Tuesday, July 13, 2010
(Published in SPOKES, June 2011)
Photos by Joseph Insalaco
The Crooked Road is Virginia’s Heritage Music Trail that celebrates the roots of American Mountain Music. It meanders 400 miles through the southwestern part of the state (http://www.thecrookedroad.org/) between Rocky Mount and The Breaks Interstate Park. The road goes through wonderful towns, provides many sites to experience great music, and allows interaction with interesting people. The road is also very challenging for cyclists with its difficult climbs and fast downhill rides.
We started our journey in Pikeville, Kentucky, just west of the Breaks Park. Initially we planned to follow the Crooked Road highways identified on their webpage. Doing so, the first day’s cycling would have been 76 miles on some very busy highways with nearly 10,000 feet of climbing. Subsequent days would also be spent on some very busy roads. Once the reality of highway route set in we devised a more bike friendly one. Our bike route and elevations can be found on our trip blog (http://crookedroadtour.blogspot.com/). Our route took us to all of the Crooked Road stops except the Breaks Park. While the park is wonderful, Joe, my cycling companion and I had cycled to the park and camped in it during our cross country bike trip in 2002. The park’s main feature, Breaks Canyon, is five miles long and ranges from 830 feet to 1,600 feet deep; earning it the name of “Grand Canyon of the South.”
Leaving Pikeville early, we missed the morning traffic. Just outside of town we
cycled 7 miles on a deserted one lane country road. After this, we transitioned to a major highway with a wide shoulder that lasted us until we got to Virginia (30 miles into our day). During the day we had some great down hill rides and several serious climbs. However, the only one that was challenging was the last one up to the town of Wise. We were tired and the climb seemed like it would not end. Our first cycling day turned out to be "only" 47 miles and we climbed "only" 5,000 feet. With temperatures that exceeded 90 degrees we were thankful that we did not follow the car route through Breaks Park.
Our route for the second day avoided cycling 47 miles on route US 23 that goes directly from Wise to Gate City. However, avoiding traffic on roads without shoulders had its consequences. We chose to cycle 39 miles on country roads. Less mileage over country roads sounds like a “no brainer”, except for the added climb. The first few miles out of Wise we had a nice downhill and averaged 25 mph. In the town of Norton we got on route 619 which turned into a climb of 2,000 feet over 4 miles to the top of High Knob Hill. Once we got to the top, we looked forward to a wonderful and long down hill ride. However, the asphalt road ended and we had to traverse down a steep gravel road. While that may not have been so bad, a torrential downpour started and the gravel turned to mud and then the mud turned into a river. We were “white water biking” as our brake pads deteriorated and our rims got too hot to touch.
Surviving that down hill, we arrived at a smooth asphalt road where we were cycling at 20 mph for about 7 miles. Eventually we had to climb 3 more hills (all 10% grades) but with adequate shoulders and minimal traffic.
Arriving in Gate City, we had a fast descent but came to a quick stop where town folks lined the road. We stopped and were congratulated for being the first to complete the Clinch Mountain Challenge Bike Race. We smiled and explained that we were on loaded touring bikes and not racers. However, we did accept offered bananas, trail bars, and friendly conversation.

Exercise details – From the Crooked Road cycling account, transcribe word for word the passage that opens with the words containing "Surviving that down" and closes with "and friendly conversation.".

Provided records –
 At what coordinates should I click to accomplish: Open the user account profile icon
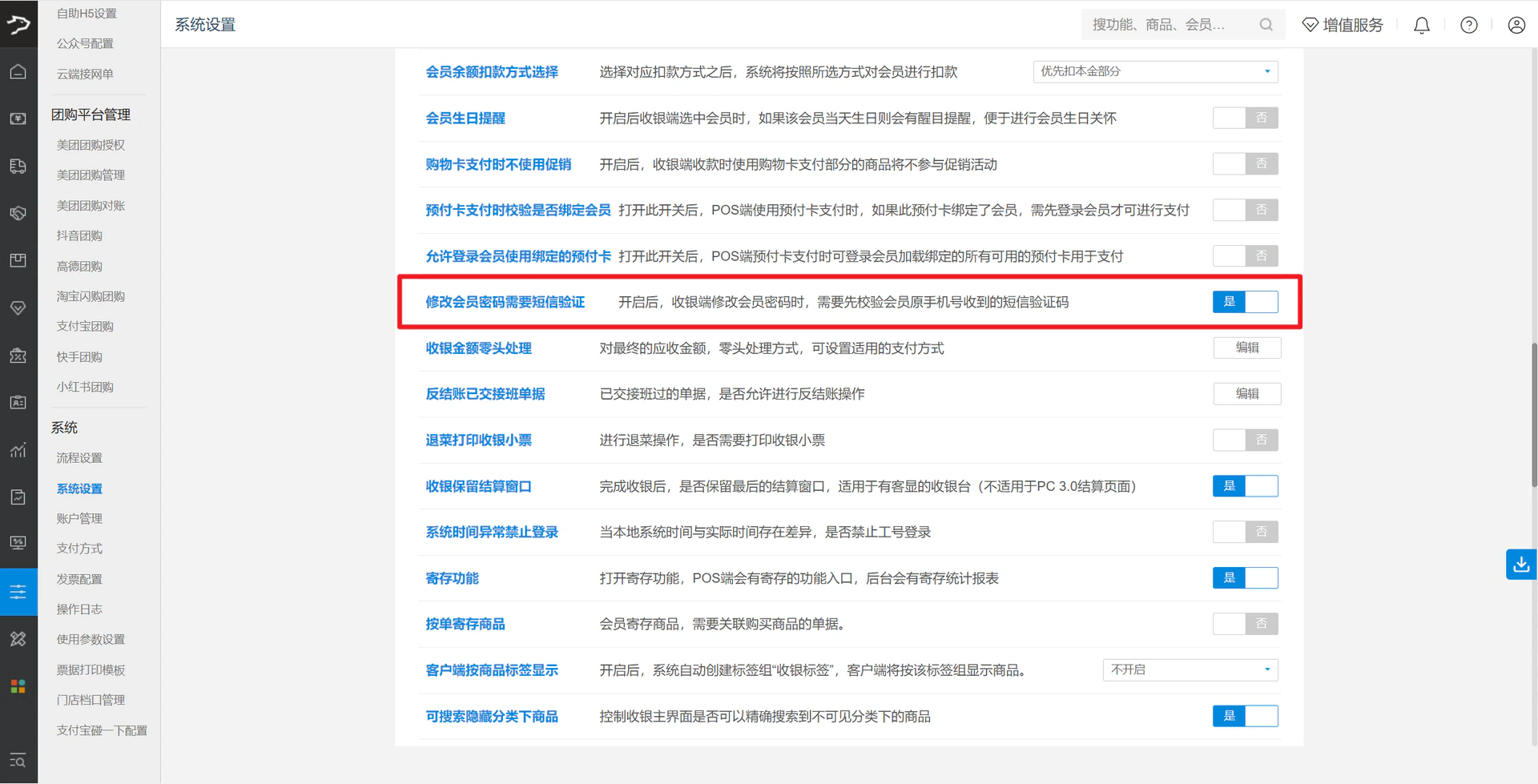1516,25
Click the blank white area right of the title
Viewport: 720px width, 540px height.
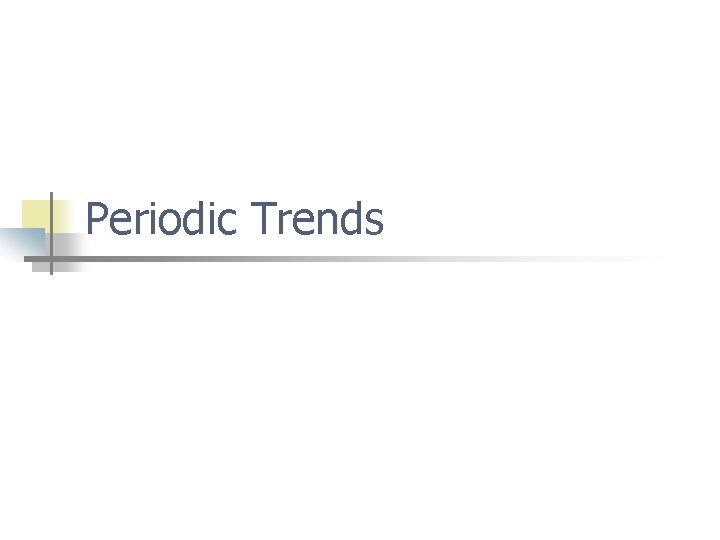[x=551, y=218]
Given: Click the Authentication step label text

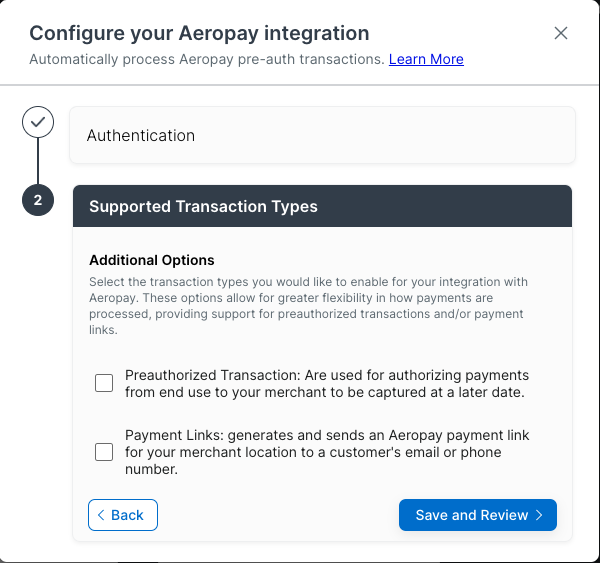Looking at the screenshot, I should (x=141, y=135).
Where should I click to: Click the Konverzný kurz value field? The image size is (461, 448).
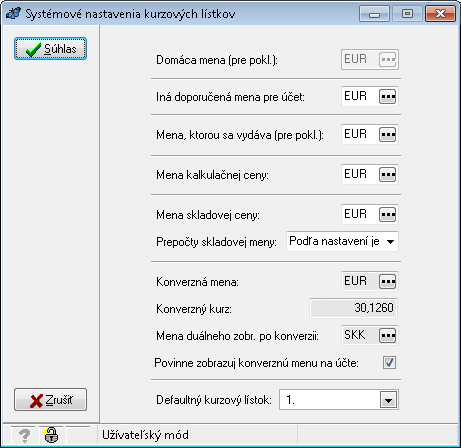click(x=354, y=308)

Output of the task –
Surviving that down hill, we arrived at a smooth asphalt road where we were cycling at 20 mph for about 7 miles. Eventually we had to climb 3 more hills (all 10% grades) but with adequate shoulders and minimal traffic.
Arriving in Gate City, we had a fast descent but came to a quick stop where town folks lined the road. We stopped and were congratulated for being the first to complete the Clinch Mountain Challenge Bike Race. We smiled and explained that we were on loaded touring bikes and not racers. However, we did accept offered bananas, trail bars, and friendly conversation.